On pourrait croire que c’est sous la protection d’un gouvernement stable, dans une ère de calme et de travail que la population a pu prendre un aussi rapide essor. Loin de là. Pendant près d’un siècle, le pays fut relativement tranquille ; mais soumis à la domination de l’Espagne, bientôt impatient d’en secouer le joug, il ne jouissait pas de plus de liberté que le Brésil à la même époque et ne prospérait guère. En 1810, la Banda orientale (c’est l’ancien nom, encore très employé, de la république de l’Uruguay) commence à s’émanciper et parvient, en 1828, à se constituer en État indépendant.

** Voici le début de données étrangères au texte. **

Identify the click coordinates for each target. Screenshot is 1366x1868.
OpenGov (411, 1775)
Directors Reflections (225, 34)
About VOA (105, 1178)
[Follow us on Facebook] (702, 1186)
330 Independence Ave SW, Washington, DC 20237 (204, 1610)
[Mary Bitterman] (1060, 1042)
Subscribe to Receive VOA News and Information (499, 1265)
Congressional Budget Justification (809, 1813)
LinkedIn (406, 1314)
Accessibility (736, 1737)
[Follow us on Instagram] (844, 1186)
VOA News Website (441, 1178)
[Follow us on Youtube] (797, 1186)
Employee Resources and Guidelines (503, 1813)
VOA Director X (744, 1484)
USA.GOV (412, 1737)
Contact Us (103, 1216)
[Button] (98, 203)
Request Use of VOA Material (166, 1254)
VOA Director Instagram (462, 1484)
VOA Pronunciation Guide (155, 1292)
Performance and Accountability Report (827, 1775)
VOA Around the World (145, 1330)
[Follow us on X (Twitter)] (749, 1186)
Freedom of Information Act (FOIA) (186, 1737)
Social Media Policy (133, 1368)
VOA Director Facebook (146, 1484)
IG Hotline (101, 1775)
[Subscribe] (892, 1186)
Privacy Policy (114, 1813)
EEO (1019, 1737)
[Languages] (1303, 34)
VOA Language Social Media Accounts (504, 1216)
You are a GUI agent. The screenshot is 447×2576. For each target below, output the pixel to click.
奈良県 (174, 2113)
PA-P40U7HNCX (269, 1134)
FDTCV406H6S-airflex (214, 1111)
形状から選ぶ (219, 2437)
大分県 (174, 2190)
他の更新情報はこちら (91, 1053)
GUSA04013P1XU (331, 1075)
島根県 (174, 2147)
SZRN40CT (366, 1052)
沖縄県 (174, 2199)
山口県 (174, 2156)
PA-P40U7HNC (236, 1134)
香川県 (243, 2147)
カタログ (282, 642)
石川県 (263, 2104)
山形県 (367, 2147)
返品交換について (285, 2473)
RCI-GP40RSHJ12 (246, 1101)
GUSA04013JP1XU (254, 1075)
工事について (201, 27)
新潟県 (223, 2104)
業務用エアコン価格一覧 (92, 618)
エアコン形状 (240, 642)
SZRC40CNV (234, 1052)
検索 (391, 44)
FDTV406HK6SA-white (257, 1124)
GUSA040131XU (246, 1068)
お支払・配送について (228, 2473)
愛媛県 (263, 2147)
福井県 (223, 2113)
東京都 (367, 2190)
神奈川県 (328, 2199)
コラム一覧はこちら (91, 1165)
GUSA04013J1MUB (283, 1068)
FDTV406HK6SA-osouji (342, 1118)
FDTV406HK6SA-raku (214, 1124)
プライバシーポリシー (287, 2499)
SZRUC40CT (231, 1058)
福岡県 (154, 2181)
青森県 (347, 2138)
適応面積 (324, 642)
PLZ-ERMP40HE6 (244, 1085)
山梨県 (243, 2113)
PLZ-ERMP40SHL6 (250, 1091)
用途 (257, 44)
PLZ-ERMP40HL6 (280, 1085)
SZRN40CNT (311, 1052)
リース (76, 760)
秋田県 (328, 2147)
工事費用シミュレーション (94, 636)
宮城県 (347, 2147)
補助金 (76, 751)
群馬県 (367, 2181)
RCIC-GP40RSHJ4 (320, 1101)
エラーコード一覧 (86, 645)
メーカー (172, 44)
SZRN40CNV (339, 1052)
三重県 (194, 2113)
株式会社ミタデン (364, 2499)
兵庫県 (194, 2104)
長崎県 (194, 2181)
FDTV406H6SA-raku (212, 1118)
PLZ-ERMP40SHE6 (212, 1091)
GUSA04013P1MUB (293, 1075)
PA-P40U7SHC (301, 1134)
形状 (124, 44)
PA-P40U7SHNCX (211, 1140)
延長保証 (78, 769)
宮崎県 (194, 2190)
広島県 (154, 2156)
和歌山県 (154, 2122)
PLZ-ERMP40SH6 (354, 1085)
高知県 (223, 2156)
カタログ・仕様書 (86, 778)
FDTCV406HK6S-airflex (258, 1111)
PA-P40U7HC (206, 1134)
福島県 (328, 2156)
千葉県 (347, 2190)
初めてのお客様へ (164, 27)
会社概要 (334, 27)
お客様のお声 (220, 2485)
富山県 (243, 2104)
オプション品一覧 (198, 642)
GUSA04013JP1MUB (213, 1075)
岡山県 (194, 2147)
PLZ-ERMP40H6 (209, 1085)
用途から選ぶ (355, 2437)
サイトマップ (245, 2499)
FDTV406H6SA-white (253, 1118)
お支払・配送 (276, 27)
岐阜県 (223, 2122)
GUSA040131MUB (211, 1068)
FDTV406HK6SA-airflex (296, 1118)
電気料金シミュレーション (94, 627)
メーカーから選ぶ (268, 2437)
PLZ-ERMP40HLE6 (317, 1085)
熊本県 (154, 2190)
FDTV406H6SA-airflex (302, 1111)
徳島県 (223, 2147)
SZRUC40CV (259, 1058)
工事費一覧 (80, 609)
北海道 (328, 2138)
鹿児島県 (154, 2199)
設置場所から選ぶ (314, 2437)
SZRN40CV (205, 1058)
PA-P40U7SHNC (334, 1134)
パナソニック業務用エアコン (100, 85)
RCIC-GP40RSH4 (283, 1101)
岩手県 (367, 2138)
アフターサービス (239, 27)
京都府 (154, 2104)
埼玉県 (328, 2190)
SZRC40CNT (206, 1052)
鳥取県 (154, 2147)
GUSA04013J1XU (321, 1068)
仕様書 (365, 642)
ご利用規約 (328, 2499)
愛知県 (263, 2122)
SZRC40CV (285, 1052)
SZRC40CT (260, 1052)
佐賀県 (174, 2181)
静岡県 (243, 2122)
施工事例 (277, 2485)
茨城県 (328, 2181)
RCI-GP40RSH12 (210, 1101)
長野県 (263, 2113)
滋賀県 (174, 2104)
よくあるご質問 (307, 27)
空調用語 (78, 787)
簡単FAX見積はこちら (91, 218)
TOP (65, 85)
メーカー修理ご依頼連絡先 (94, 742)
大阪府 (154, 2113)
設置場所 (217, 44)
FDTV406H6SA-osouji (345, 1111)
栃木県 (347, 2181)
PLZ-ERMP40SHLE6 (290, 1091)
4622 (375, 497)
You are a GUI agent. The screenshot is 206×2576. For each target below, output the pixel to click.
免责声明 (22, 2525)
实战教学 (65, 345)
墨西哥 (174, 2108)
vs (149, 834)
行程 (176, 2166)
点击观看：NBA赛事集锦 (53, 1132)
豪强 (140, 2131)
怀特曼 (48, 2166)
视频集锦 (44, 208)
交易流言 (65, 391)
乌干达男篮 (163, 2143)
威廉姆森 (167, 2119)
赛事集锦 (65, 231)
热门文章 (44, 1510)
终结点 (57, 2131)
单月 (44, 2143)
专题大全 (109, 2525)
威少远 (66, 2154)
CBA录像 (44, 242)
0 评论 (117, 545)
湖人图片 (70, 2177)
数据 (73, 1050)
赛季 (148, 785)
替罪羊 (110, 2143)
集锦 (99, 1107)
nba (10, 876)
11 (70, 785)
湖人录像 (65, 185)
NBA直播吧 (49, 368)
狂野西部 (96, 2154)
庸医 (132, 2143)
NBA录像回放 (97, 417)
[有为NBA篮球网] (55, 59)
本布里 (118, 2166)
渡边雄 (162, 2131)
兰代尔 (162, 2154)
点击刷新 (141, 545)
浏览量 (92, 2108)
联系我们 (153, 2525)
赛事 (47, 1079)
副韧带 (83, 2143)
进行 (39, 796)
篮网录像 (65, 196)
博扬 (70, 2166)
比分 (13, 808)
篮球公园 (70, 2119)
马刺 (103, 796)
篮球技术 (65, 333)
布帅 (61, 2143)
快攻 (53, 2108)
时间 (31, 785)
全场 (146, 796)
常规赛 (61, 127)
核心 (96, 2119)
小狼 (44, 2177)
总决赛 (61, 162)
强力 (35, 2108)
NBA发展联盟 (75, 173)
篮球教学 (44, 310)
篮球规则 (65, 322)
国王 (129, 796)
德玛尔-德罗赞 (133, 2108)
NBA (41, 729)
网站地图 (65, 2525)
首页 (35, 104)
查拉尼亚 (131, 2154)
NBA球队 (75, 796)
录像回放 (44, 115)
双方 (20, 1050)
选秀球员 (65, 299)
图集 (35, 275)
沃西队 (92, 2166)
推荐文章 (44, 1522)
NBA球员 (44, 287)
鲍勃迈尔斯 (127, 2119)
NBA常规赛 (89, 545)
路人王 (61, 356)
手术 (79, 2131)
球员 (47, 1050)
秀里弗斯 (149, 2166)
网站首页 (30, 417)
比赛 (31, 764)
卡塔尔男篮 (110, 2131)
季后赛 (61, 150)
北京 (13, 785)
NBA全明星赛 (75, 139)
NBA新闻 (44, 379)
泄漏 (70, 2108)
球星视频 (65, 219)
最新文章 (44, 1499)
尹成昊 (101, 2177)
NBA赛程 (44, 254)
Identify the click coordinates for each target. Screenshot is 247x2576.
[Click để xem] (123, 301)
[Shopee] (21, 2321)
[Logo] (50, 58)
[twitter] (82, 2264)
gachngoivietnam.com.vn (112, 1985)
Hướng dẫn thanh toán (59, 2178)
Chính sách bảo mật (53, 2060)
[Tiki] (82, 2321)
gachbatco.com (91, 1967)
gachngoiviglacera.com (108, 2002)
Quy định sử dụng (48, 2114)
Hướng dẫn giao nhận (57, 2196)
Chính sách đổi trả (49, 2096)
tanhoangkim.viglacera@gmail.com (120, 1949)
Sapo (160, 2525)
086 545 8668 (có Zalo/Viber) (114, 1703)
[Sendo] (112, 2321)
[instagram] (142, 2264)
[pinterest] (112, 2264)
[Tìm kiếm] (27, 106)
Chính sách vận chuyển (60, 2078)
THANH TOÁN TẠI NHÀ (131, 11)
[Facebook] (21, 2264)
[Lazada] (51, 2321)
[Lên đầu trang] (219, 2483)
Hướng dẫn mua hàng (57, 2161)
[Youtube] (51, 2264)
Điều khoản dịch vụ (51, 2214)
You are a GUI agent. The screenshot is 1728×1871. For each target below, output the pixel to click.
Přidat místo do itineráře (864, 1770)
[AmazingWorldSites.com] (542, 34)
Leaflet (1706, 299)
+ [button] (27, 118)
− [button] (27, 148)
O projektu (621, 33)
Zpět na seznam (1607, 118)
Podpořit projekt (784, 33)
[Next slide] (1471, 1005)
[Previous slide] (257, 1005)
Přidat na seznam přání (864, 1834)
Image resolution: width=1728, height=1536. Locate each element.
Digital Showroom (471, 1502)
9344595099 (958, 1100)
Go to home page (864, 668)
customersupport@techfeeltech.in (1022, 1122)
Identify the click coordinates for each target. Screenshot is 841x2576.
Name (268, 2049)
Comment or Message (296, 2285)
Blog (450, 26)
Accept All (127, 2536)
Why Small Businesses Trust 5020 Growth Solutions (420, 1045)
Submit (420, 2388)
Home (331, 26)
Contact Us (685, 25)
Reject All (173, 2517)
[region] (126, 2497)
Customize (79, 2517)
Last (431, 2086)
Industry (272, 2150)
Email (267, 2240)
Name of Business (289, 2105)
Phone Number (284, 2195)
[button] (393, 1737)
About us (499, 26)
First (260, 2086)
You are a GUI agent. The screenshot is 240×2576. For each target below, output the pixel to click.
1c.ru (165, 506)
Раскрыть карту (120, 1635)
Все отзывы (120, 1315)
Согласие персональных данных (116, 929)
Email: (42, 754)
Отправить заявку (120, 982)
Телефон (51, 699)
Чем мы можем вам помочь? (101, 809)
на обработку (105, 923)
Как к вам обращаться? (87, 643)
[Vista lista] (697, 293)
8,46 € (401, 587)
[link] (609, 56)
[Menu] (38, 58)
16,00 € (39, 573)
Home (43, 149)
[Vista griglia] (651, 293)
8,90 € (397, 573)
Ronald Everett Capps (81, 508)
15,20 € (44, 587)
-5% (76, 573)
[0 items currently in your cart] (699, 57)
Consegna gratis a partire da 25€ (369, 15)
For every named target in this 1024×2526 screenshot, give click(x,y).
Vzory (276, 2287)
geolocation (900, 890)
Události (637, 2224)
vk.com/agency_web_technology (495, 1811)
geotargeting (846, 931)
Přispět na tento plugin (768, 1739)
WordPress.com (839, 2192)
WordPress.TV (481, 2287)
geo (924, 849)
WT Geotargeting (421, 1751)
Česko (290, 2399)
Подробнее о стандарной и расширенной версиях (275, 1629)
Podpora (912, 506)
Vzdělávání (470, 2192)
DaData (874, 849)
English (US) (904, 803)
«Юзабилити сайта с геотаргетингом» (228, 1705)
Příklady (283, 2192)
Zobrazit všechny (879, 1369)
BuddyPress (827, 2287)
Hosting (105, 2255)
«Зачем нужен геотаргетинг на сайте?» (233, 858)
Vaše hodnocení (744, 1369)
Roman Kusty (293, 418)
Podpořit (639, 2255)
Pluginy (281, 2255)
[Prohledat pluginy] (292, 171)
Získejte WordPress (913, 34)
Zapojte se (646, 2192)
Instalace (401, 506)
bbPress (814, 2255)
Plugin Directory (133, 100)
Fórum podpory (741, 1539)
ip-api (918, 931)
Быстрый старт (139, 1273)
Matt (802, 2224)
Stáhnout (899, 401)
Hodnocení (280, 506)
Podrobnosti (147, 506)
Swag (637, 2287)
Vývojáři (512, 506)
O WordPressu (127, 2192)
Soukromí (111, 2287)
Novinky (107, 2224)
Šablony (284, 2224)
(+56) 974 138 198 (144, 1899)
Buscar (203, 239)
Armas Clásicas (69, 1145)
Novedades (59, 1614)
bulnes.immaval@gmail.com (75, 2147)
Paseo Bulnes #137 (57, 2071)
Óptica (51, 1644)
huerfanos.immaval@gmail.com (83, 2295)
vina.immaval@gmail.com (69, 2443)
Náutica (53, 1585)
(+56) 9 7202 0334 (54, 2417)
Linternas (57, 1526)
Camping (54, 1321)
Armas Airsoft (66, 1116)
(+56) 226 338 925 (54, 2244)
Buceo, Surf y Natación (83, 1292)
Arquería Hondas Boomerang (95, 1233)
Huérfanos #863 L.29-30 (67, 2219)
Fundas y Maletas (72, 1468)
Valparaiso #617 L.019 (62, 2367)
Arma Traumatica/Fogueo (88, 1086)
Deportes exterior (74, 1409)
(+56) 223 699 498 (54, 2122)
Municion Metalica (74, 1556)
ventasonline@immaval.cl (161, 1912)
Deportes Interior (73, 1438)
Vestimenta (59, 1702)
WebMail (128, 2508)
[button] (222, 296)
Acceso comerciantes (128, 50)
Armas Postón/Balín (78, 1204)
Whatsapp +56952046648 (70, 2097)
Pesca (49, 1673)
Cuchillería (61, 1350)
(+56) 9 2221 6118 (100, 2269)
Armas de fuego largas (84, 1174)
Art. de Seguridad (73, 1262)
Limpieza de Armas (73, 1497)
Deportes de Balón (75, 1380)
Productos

Ayant atteint la réalisation de leurs plus chères espérances, les Montévidéens exprimèrent leur satisfaction en se livrant à des guerres civiles non interrompues, auxquelles vint s’ajouter la guerre contre Buenos-Ayres, de 1843 à 1852. Pendant presque tout ce temps, Montevideo fut assiégée par les troupes du dictateur Rosas, et ne dut son salut qu’à l’intervention de Garibaldi. Le combat de San-Antonio, où le célèbre patriote italien battit 1,000 cavaliers et 300 fantassins avec ses 200 légionnaires, a passé à l’état de légende, du moins dans ce pays.
En 1857, nouvelle guerre civile jusqu’en 1860. Les révolutionnaires, battus, laissent enfin s’établir la présidence de Bernardo Berro, sous laquelle le pays est pacifié et s’occupe uniquement de ses propres affaires. Cela dure trois ans. En 1863, la dispute avec Buenos-Ayres recommence de plus belle. Le général argentin Florès tient la campagne contre les gens de l’Uruguay jusqu’à la fin de 1864 et s’allie alors avec le Brésil, qui profite tout naturellement de l’occasion pour entrer en scène. Second siège de Montevideo, bloquée par une escadre brésilienne ; menace de bombardement, panique. Le président Villalba, qu’on a beaucoup blâmé depuis, mais qu’on appelait alors « le vertueux président », livre la ville, le 19 février 1865, au général Florès, « dans l’intérêt de la paix publique, de la sécurité et du bien-être de la cité. » Ce sont les expressions qu’il emploie lui-même dans une lettre de remerciement à l’amiral français Chaigneau, dont l’habileté et l’énergique attitude avaient fait éviter d’irréparables malheurs.
Tout est fini ? Nullement. Le nouveau gouverneur, docile instrument de la politique brésilienne, signe un traité d’alliance avec l’empire esclavagiste et la république Argentine, pour l’envahissement du Paraguay.
Le fameux dictateur Lopez défend son pays pied à pied pendant cinq ans contre les trois puissances alliées et meurt, assassiné, dit-on, ce qui met fin à une guerre qu’un peuple décimé ne pouvait, d’ailleurs, prolonger davantage.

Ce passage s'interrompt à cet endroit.